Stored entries
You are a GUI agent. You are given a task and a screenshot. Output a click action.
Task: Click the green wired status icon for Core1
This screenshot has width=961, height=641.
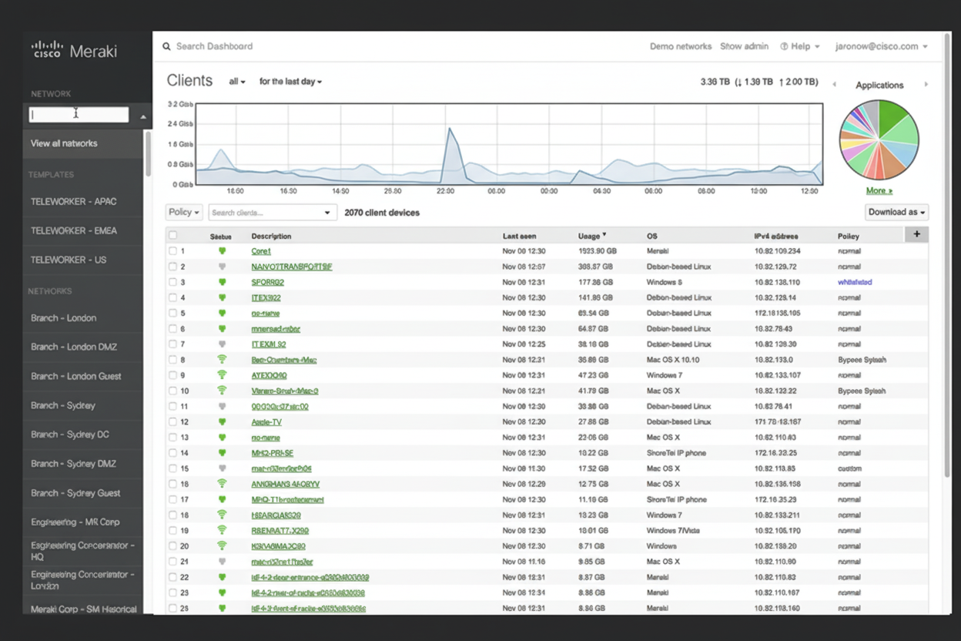tap(222, 250)
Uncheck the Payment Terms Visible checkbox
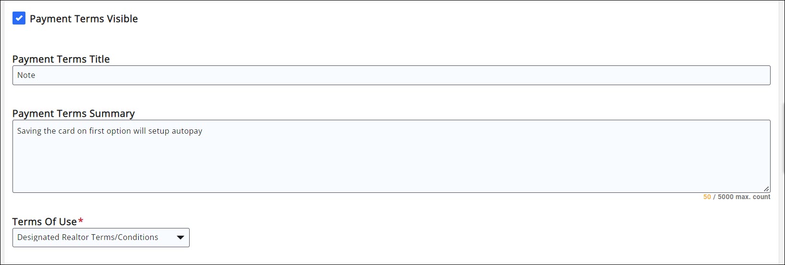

Your task: Where an entry holds an image, drop the image and copy the remaining text exactly.

Solution to this task:
You are a GUI agent. You are given a task and a screenshot. Output a click action.
Task: Click the green wired status icon for Core1
This screenshot has width=961, height=641.
tap(222, 250)
Uncheck the Payment Terms Visible checkbox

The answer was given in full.